▼▼▼

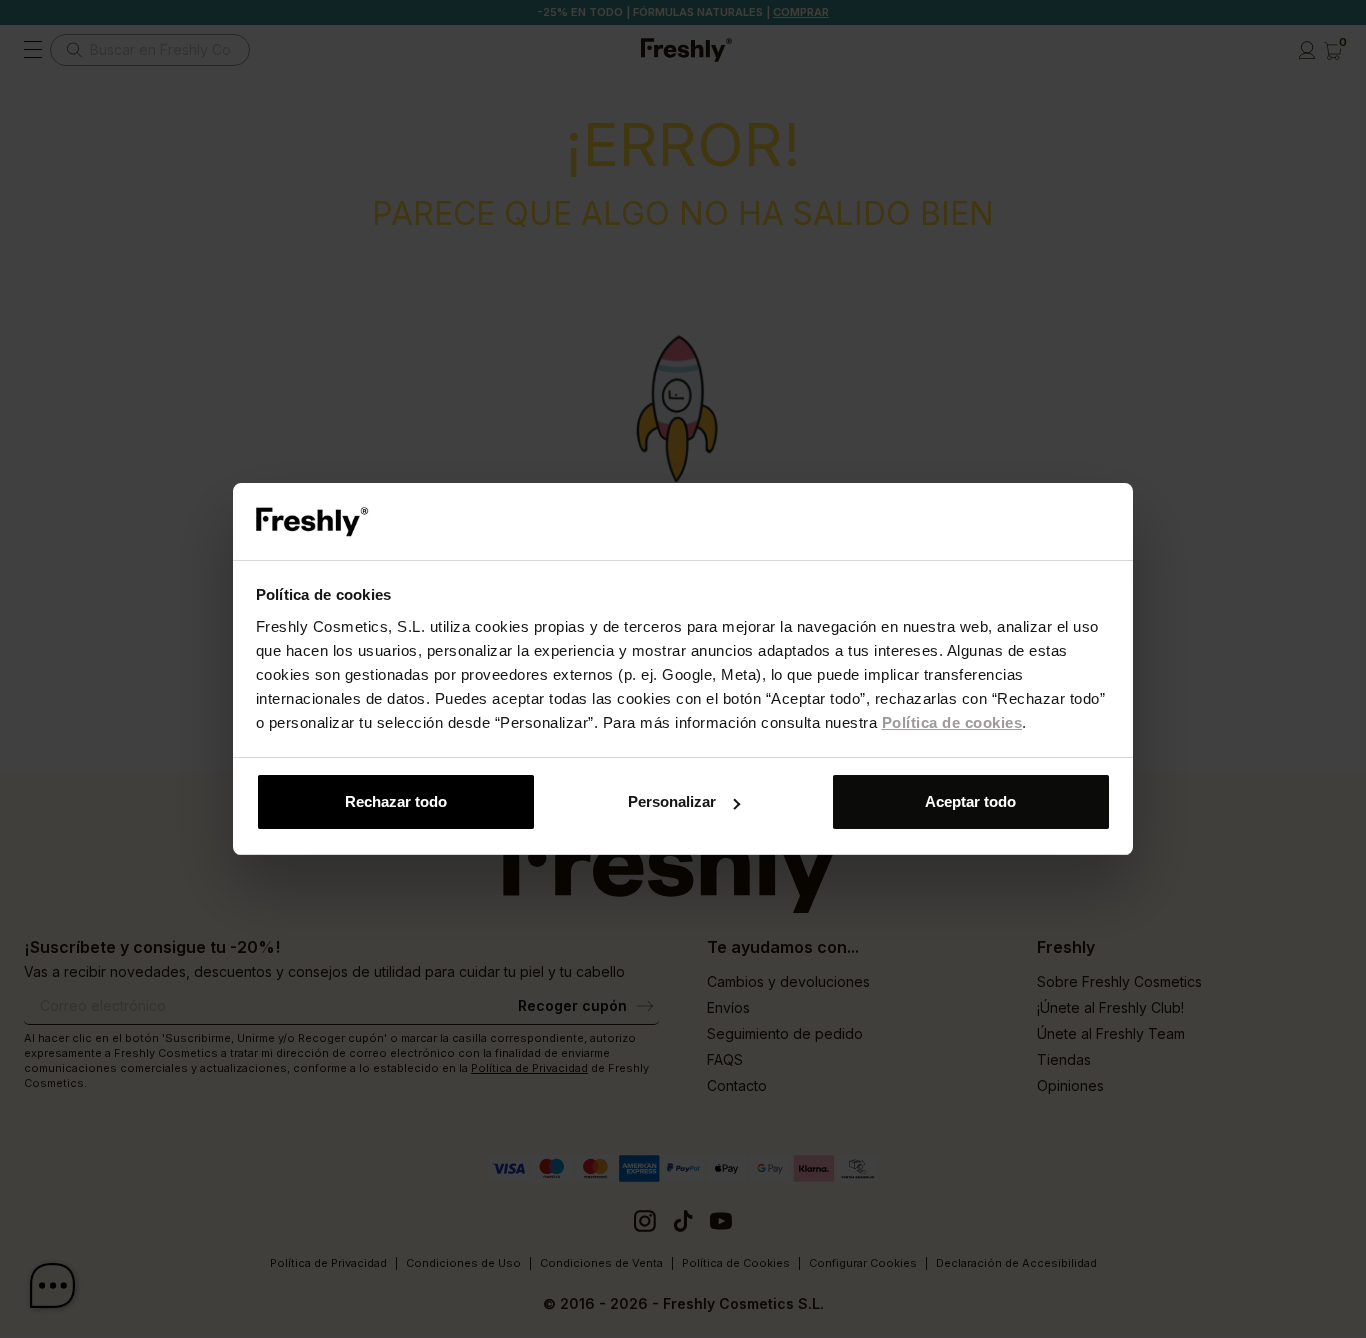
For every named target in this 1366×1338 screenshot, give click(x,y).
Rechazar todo (396, 801)
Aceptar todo (970, 801)
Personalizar (672, 801)
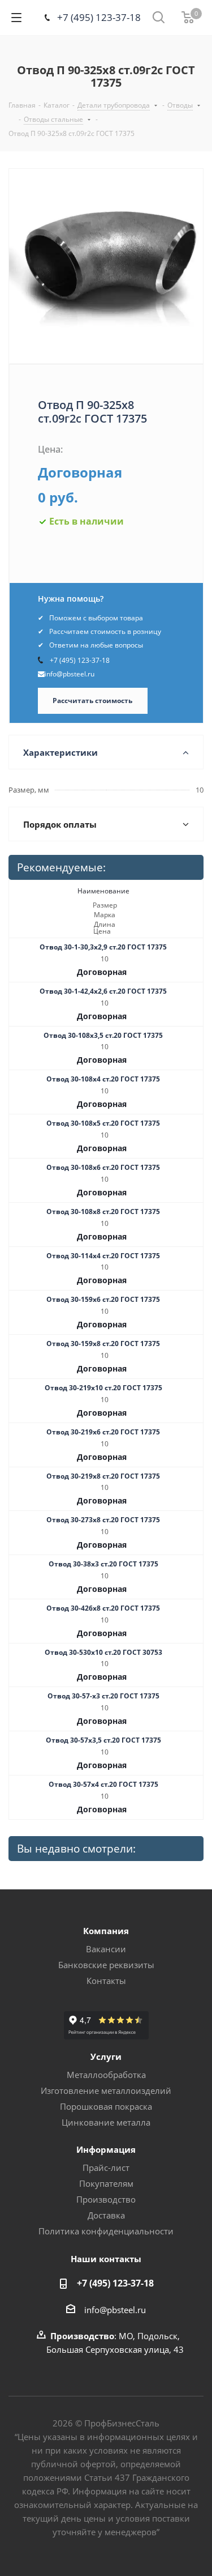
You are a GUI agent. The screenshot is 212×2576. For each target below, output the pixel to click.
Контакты (106, 1980)
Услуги (106, 2056)
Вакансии (106, 1949)
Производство (106, 2199)
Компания (106, 1930)
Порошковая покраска (106, 2106)
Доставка (106, 2215)
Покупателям (106, 2183)
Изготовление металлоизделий (106, 2090)
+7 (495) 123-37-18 (99, 17)
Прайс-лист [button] (106, 2167)
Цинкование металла (106, 2122)
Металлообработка (106, 2074)
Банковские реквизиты (106, 1964)
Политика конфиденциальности (106, 2231)
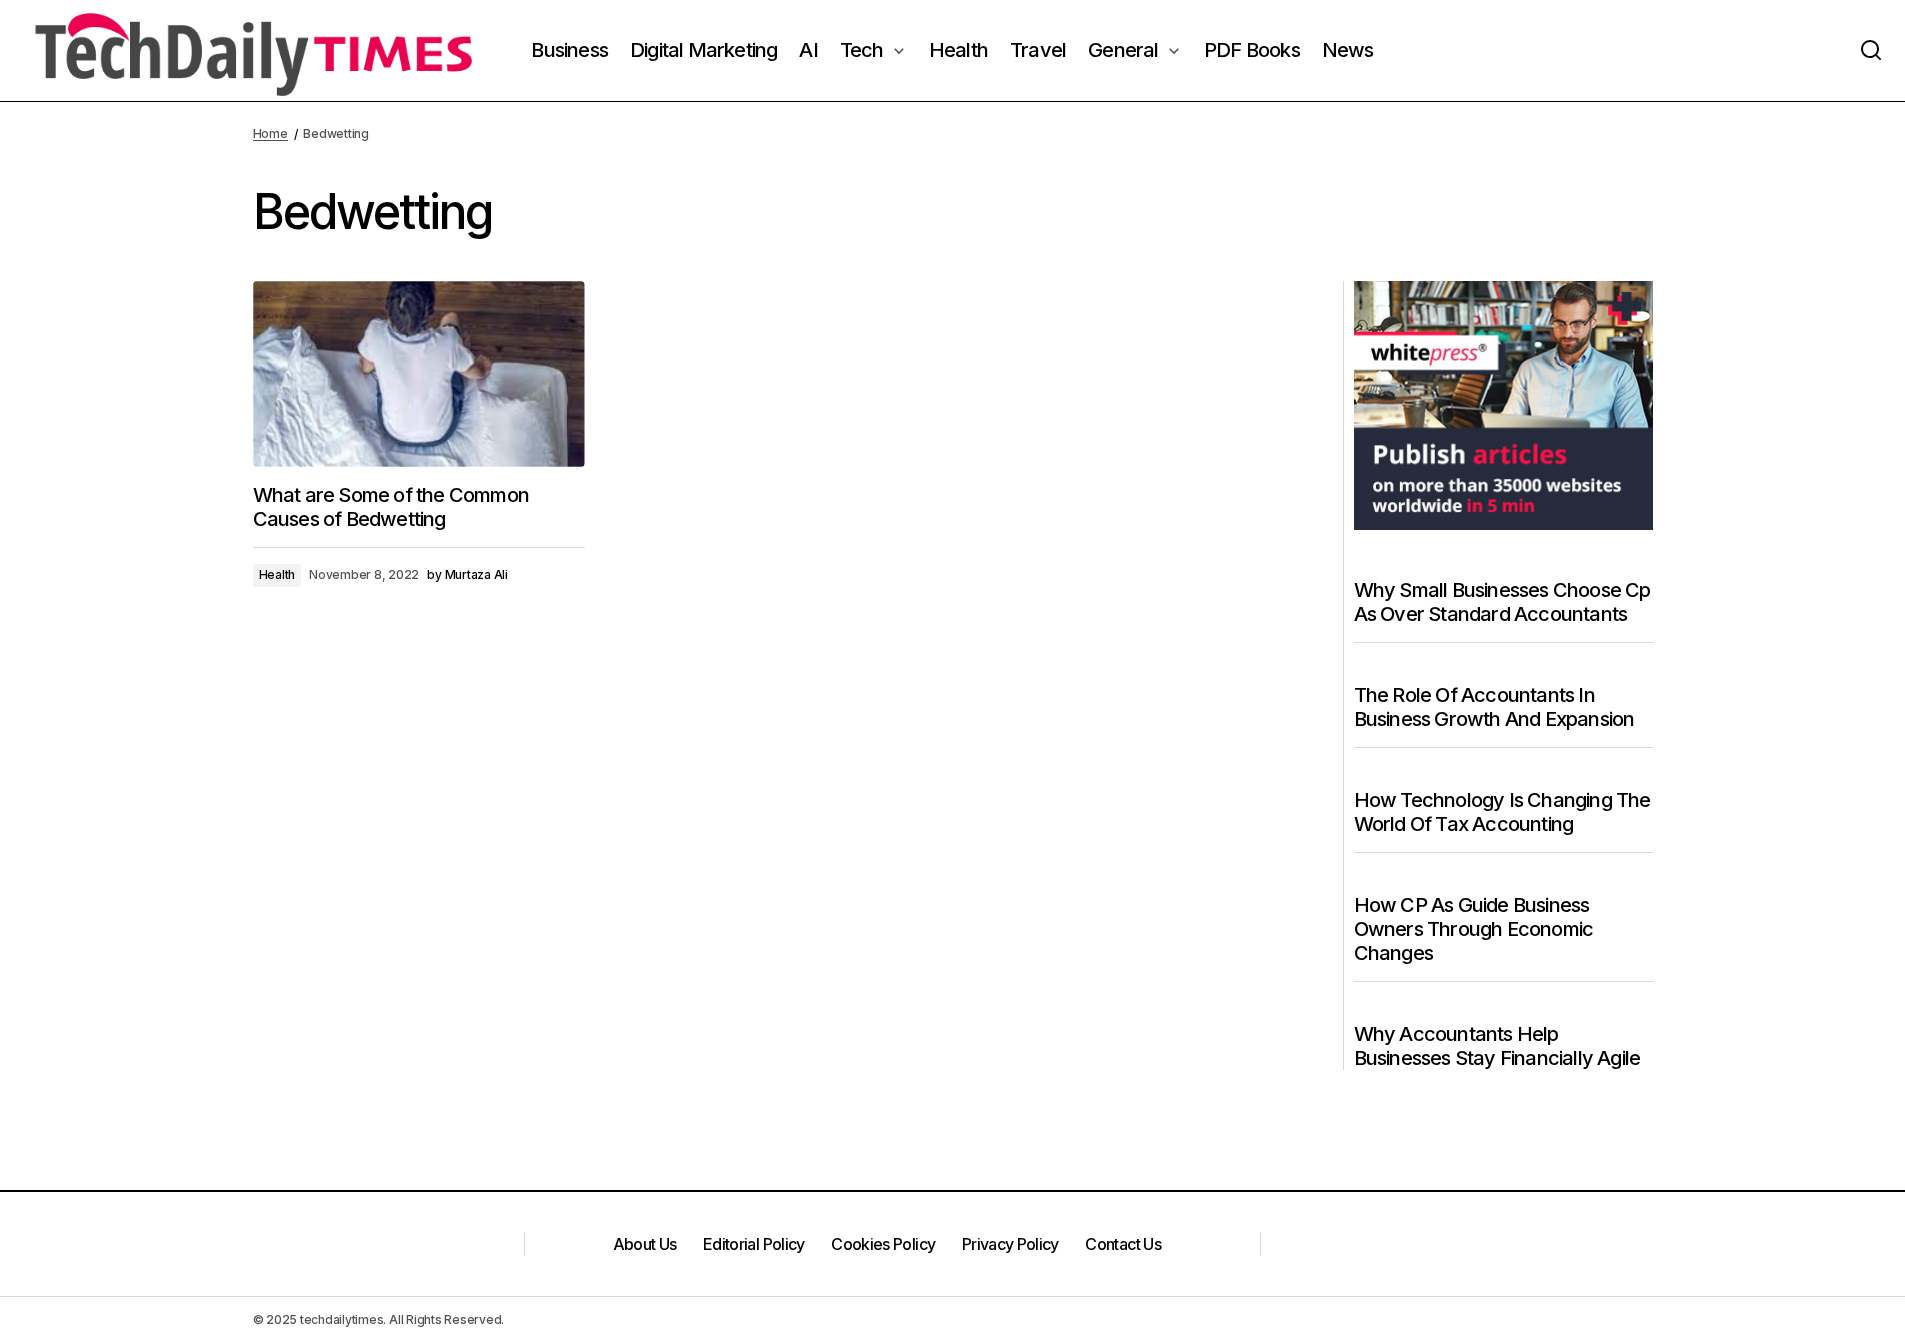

▲▲▲

> **Problem description**
Your copy of the entries must be exact and must contain no pictures.

> **Exercise answer**
For every named target in this 1366×1338 screenshot, give click(x,y).
Rechazar todo (396, 801)
Aceptar todo (970, 801)
Personalizar (672, 801)
You are a GUI agent. The screenshot is 212×2576. For each target below, output the pixel to click.
Контакты (106, 1980)
Услуги (106, 2056)
Вакансии (106, 1949)
Производство (106, 2199)
Компания (106, 1930)
Порошковая покраска (106, 2106)
Доставка (106, 2215)
Покупателям (106, 2183)
Изготовление металлоизделий (106, 2090)
+7 (495) 123-37-18 (99, 17)
Прайс-лист [button] (106, 2167)
Цинкование металла (106, 2122)
Металлообработка (106, 2074)
Банковские реквизиты (106, 1964)
Политика конфиденциальности (106, 2231)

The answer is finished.